Extrait du texte —
-=-=-

Le palais épiscopal bâti, la cathédrale s'élève à côté, et chaque fois que la cathédrale se rebâtit à neuf, il est rare que le palais épiscopal ne soit point reconstruit en même temps. Or il nous reste quelques plans d'évêchés du XIIe siècle et même du XIe. Ces plans présentent une disposition à peu près uniforme: une grande salle, une chapelle, une tour ou donjon, des dépendances mixtes entre le palais et la cathédrale, et des logis qui, probablement, avaient peu d'importance, puisqu'on n'en trouve pas de traces. Le signe représentatif du pouvoir épiscopal, à la fois religieux et civil dans les premiers siècles du moyen âge, c'est la grande salle, curie canonique et civile, au besoin forteresse, qui devient plus tard l'officialité et la salle synodale. L'évêché de Paris, reconstruit par l'évêque Maurice de Sully, vers 1160, conservait encore ce caractère; il ne faisait d'ailleurs que remplacer un palais plus ancien dont les fondations, découvertes par nous en 1845 et 1846, peuvent passer pour une structure gallo-romaine. C'était la résidence dont parle Grégoire de Tours, et qui existait de son temps. Dans la chapelle palatine épiscopale, dont nous avons vu encore les restes en 1830, on lisait cette inscription rapportée par le P. du Breuil 15: «Hæc basilica (la chapelle) consecrata est a Domino Mauritio Parisiensi episcopo, in honore beatæ Mariæ, beatorum martyrum Dionysii, Vincentii, Mauritii, et omnium sanctorum.» Or ce palais, reconstruit par Maurice de Sully, se composait d'une grande salle, avec bâtiments tenant au choeur de la cathédrale, qu'il réédifiait en même temps, et d'une chapelle. Des logements privés du prélat, nulle trace. Voici (fig. 7) le plan du rez-de-chaussée de ce palais épiscopal du XIIe siècle.

-=-=-

Consigne — Reprenez le texte sur les palais épiscopaux à la suite de sa dernière phrase. Les lignes n'ont aucun lien avec le texte sur les palais épiscopaux.

Extrait des données —

-=-=-

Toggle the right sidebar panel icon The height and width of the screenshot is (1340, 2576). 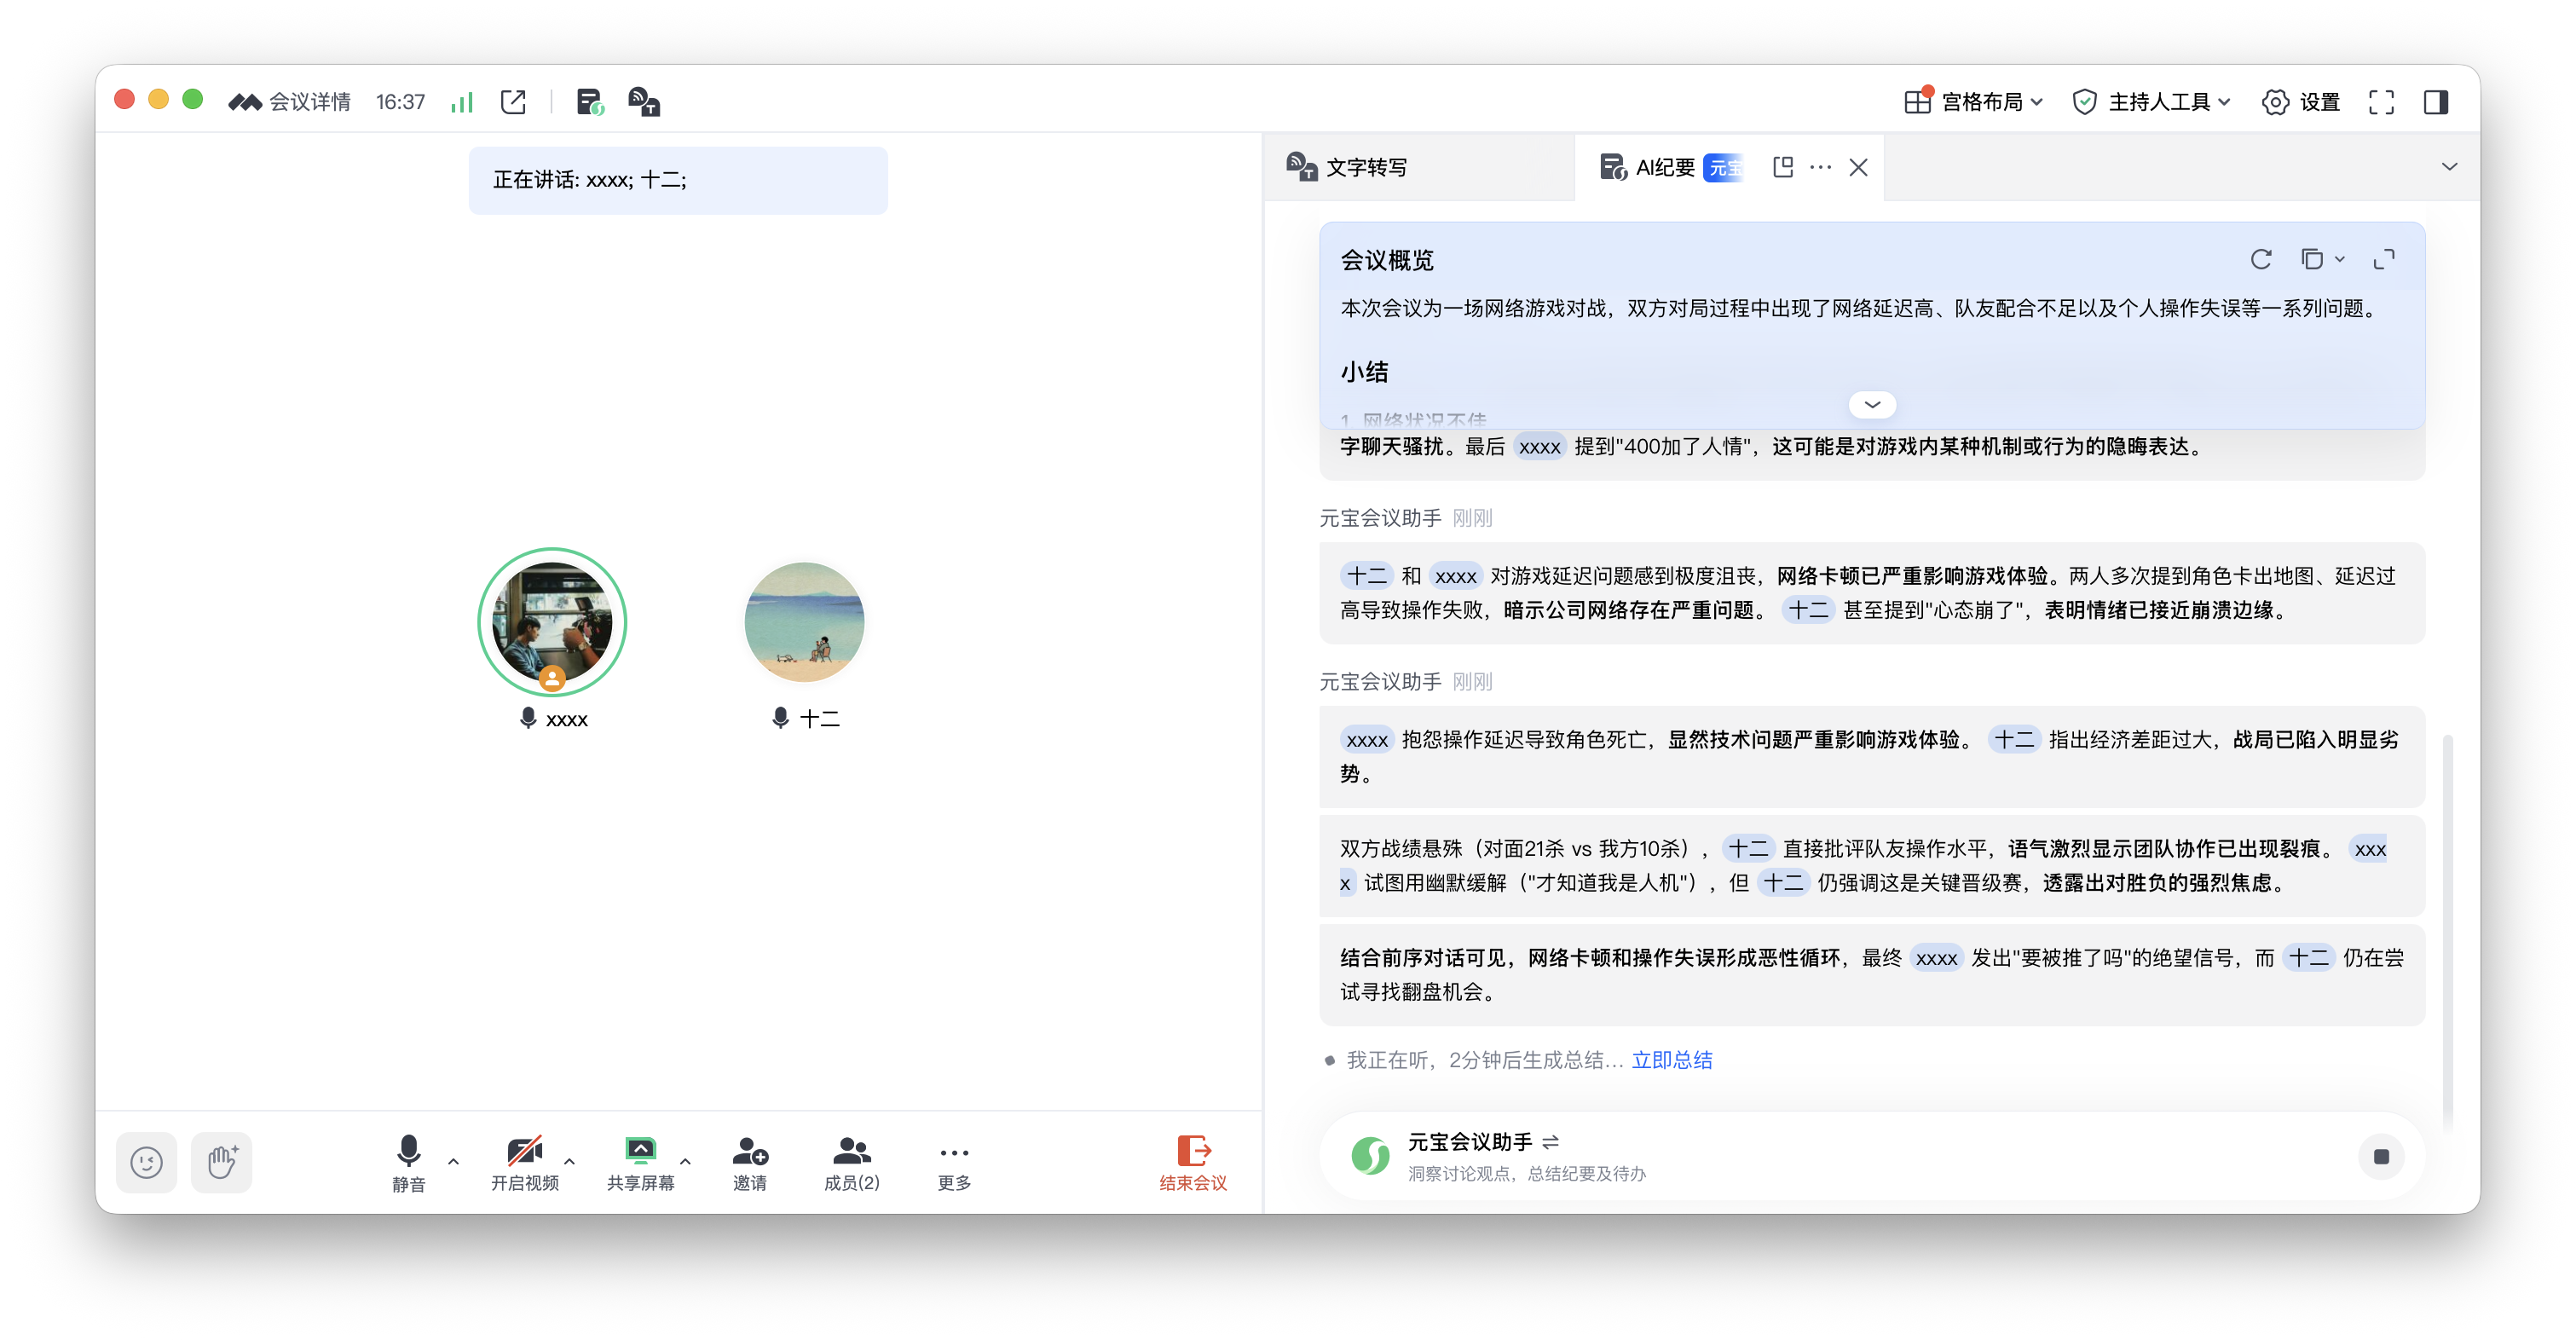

-=-=-

Réponse attendue —
En A était la chapelle, en B le donjon, en C la grande salle, qui alors, ne s'étendait pas au delà du mur pignon D. Le choeur de la cathédrale, rebâti par Maurice de Sully, est en E; la salle F servait de trésor au premier étage, avec escalier de communication entre le palais et le choeur, et de sacristie au rez-de-chaussée. La grande salle au premier étage formait un seul vaisseau voûté. Ici la muraille gallo-romaine de la cité passe en M, sous la cathédrale et au delà de son abside, et en creusant les fondations de la nouvelle sacristie, nous avons retrouvé une substruction de la même époque en G et en P. Il semblerait donc que les évêques de Paris avaient profité d'un saillant formé par les défenses de la cité, d'une sorte de castellum, pour y enfermer le palais épiscopal. Le mur méridional de la grande salle était même bâti sur les fondements de l'enceinte gallo-romaine, et fut encore crénelé par Maurice de Sully.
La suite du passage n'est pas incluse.